We would also welcome the use of non-court locations.  There are thousands of unused theatres and cinemas with even greater space for social distancing than most courts.  We would assume some of these venues already have the technical capability to provide microphones, projectors etc.  We accept that not every case could be held in a non-court location but there are many cases that do not require the use of complex equipment (as evidenced by the fact that most courts function without it).

As referred to above, we are keen to see improvements in progressing summary business to allow more Sheriffs to become available to sit as Temporary High Court Judges.  Use of recently retired Judges would also assist.



We completely disagree with the argument that trial by a judge does not affect the right to a fair trial because summary cases are tried without a jury.  This is the wrong way round.  The consequences of conviction at summary level are far less than at solemn, particularly now that the law provides a presumption against short sentences of less than twelve months.  In balancing the rights of the accused person and the public interest, it is deemed acceptable to have a trial without a jury in less serious cases.  That argument cannot be extended to serious solemn matters.

It is unhelpful to make comparisons with mainly inquisitorial European systems.  Trial by jury for the most serious cases is a fundamental principle of the Scottish legal system.

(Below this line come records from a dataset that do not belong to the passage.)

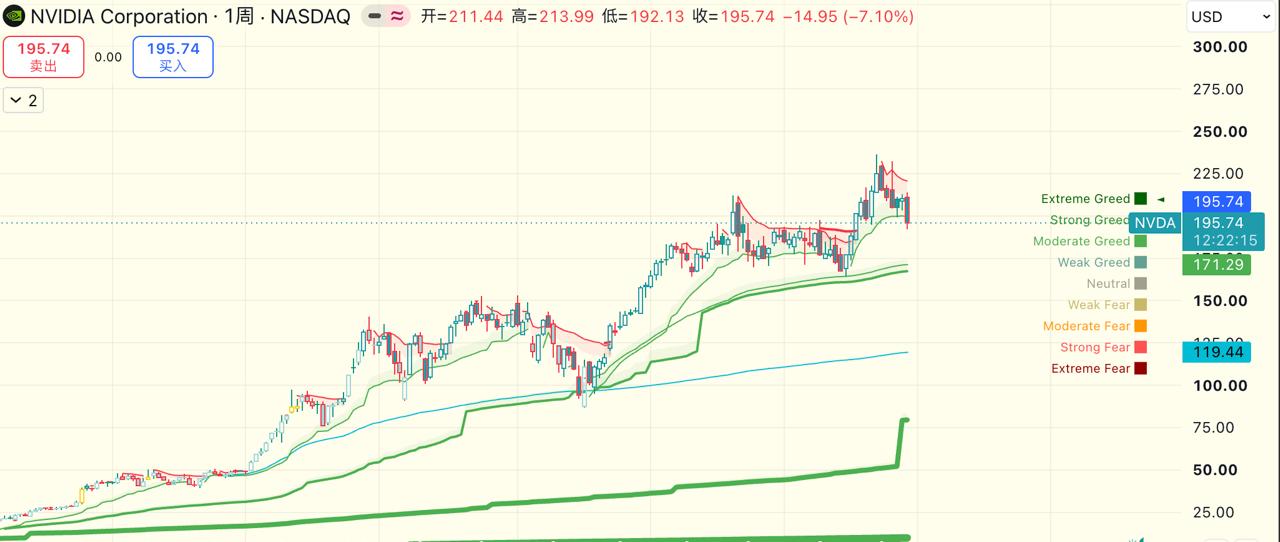Viewport: 1280px width, 542px height.
Task: Click the pink approximate-equals icon
Action: pos(397,17)
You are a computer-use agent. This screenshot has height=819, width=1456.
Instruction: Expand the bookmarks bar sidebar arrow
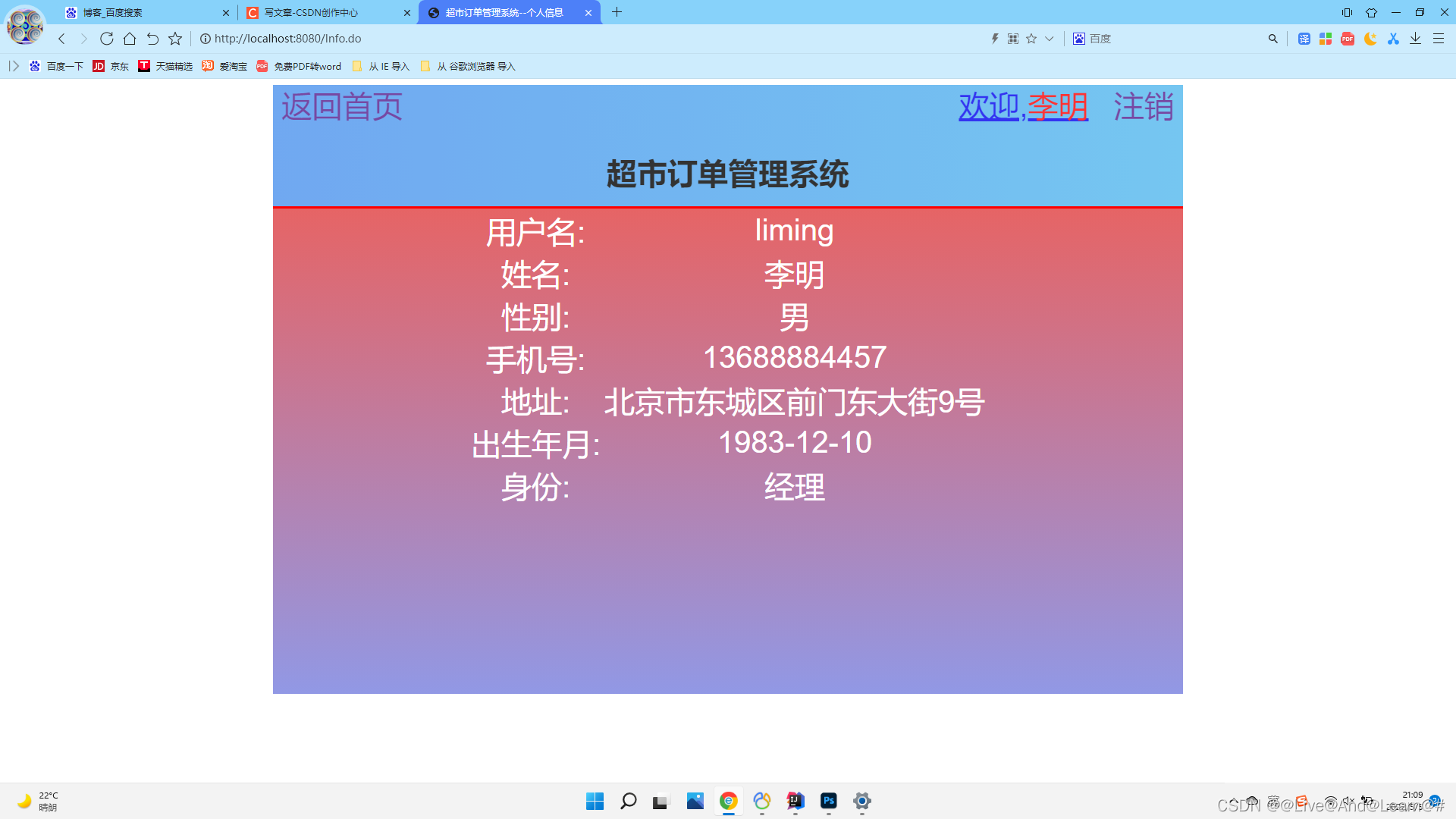tap(14, 66)

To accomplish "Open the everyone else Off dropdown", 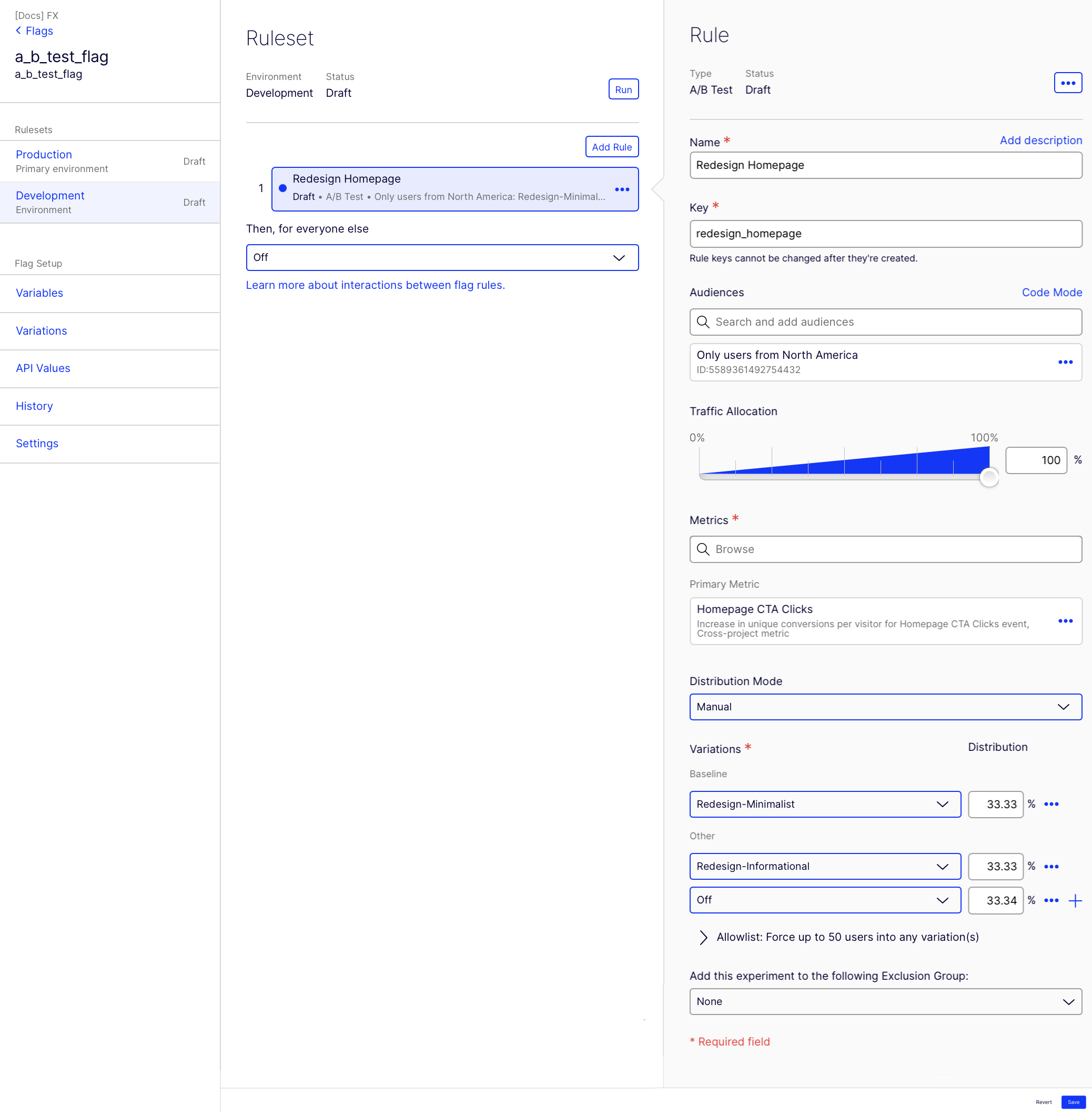I will click(x=442, y=258).
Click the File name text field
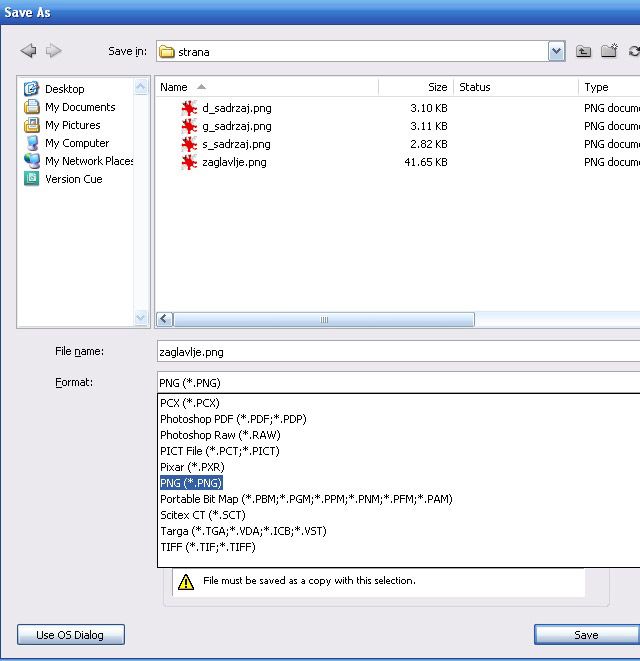 point(398,352)
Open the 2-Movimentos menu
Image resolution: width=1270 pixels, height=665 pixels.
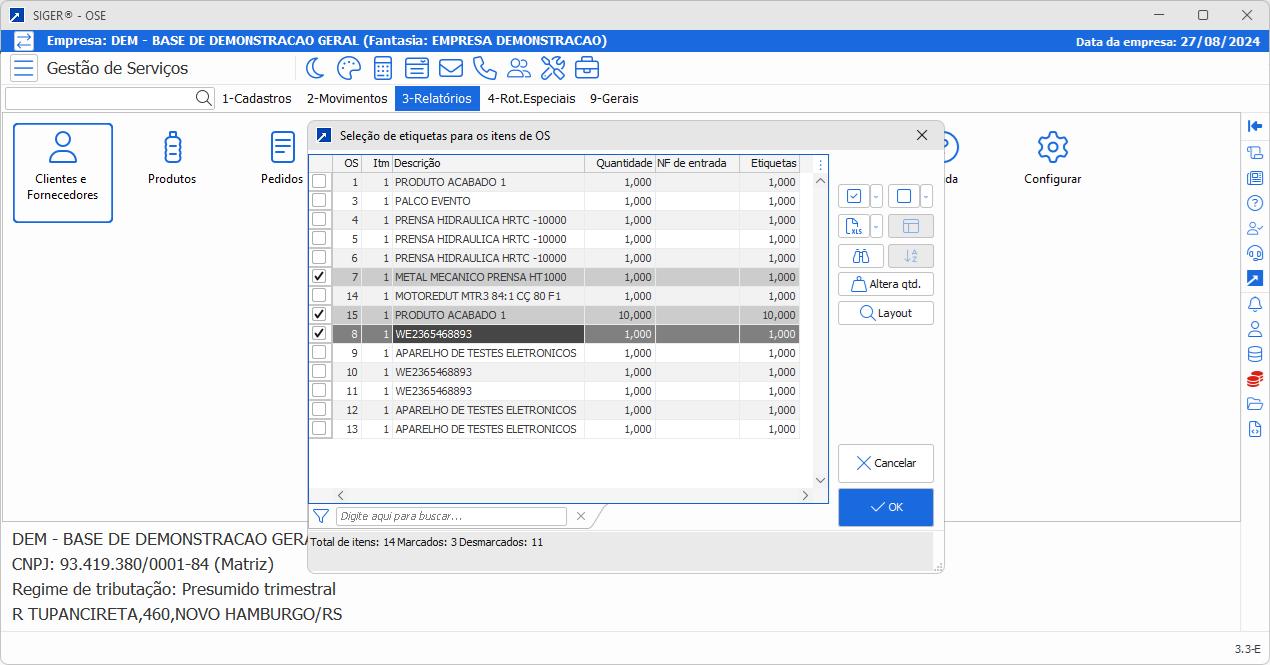pyautogui.click(x=346, y=99)
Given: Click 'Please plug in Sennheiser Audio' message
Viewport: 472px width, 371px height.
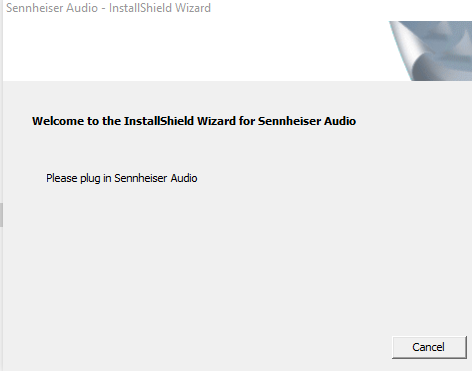Looking at the screenshot, I should [122, 178].
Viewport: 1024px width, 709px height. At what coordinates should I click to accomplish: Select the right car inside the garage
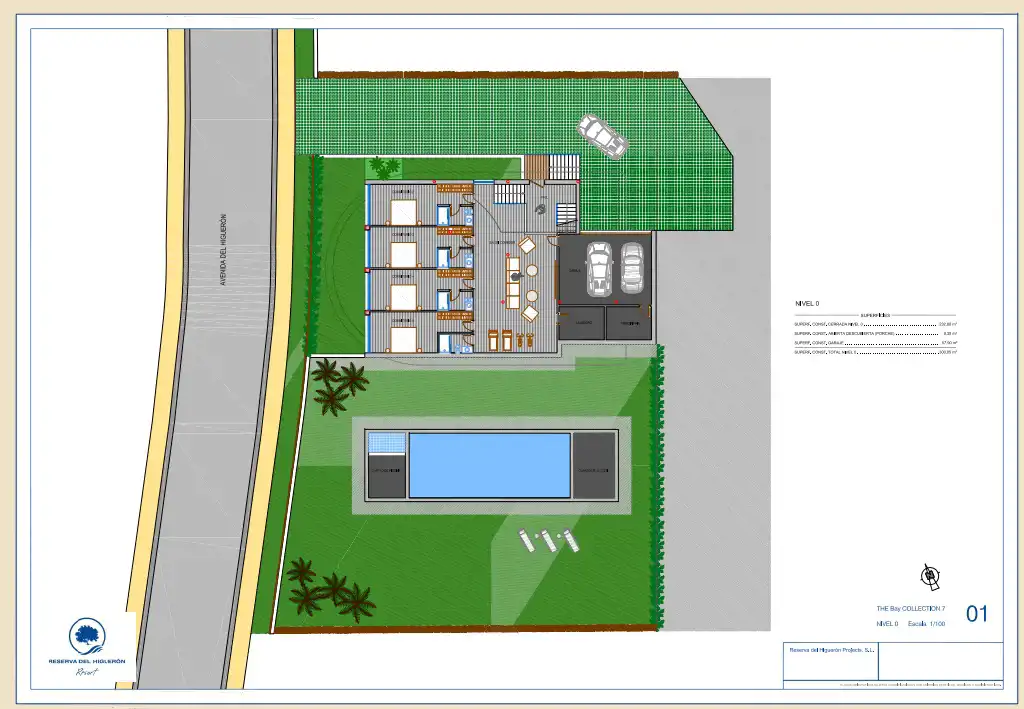pyautogui.click(x=631, y=266)
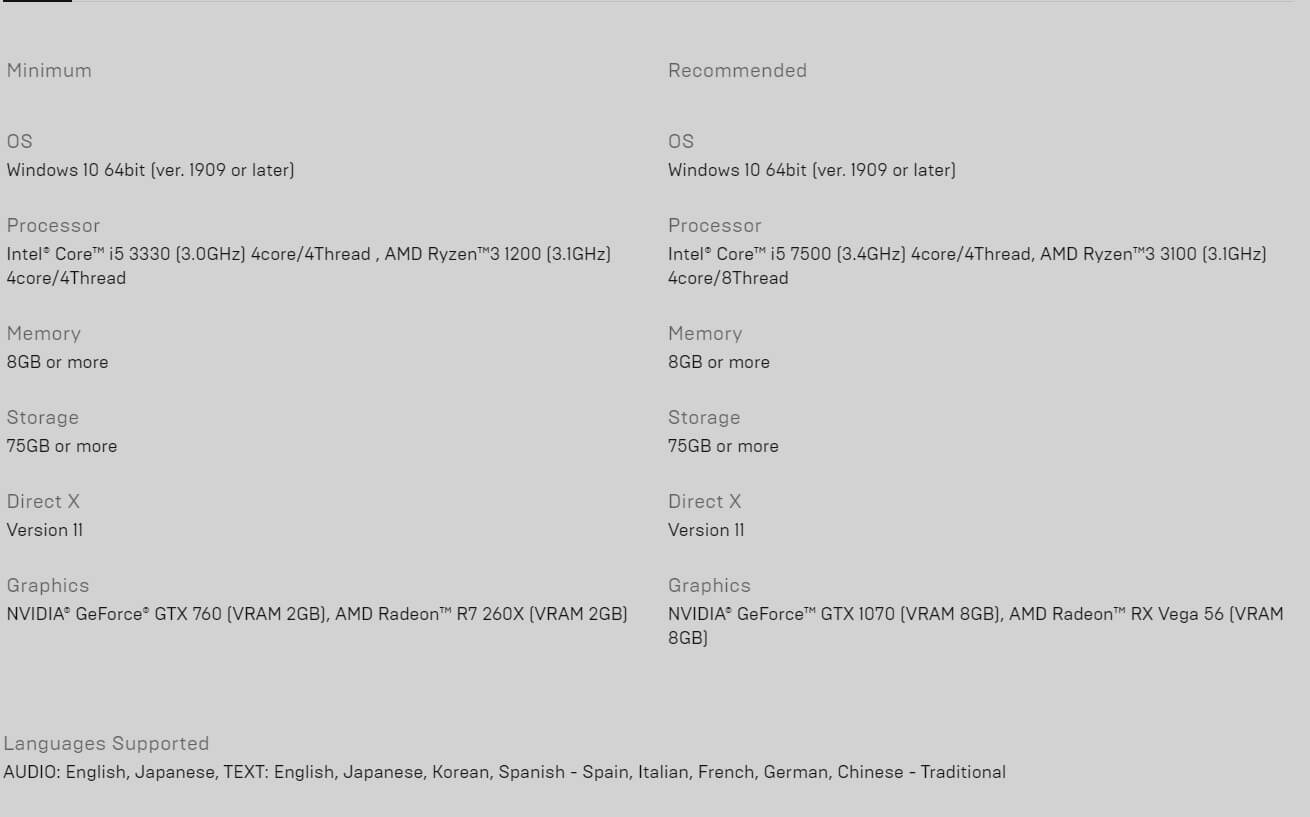The image size is (1310, 817).
Task: Click the Direct X label under Minimum
Action: click(43, 502)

The proposed safeguards are insufficient to protect the right to a fair trial.  At present, an appeal cannot be lodged on the basis that a single judge preferred the evidence of one witness over another.  Use of a jury ensures that a wide and representative range of people make the decision of which witnesses to believe.  Extending the right of appeal to include decisions on matters of fact is meaningless. The Appeal Court will not grant an appeal if the judge’s decision falls within a range of appropriate decisions.  The question of how much weight to place on a particular piece of evidence will almost always fall within that range.  The only appropriate safeguard is trial by jury.

We do not think there is any point in allowing parties to waive the right to trial by jury as it is highly unlikely the defence would ever be in a position to agree to that.



The main problem with this option is the backlog in Sheriff Court business.  We would welcome further discussion on how to tackle that problem.  68.8% of our members were against increasing the sentencing power of sheriffs for summary complaints to 18 months.  Therefore, an increase to 2 or 3 years would be unacceptable.



We stress that the EBA is against any change to the present jury system, with the exception of the practical considerations noted above.  We understand that there will be a backlog of jury trials but consider that the right to a fair trial can only be maintained by the right to trial by jury in the most serious cases.  We urge the Scottish Government to consider all options available to allow trial by jury of 15 people to continue.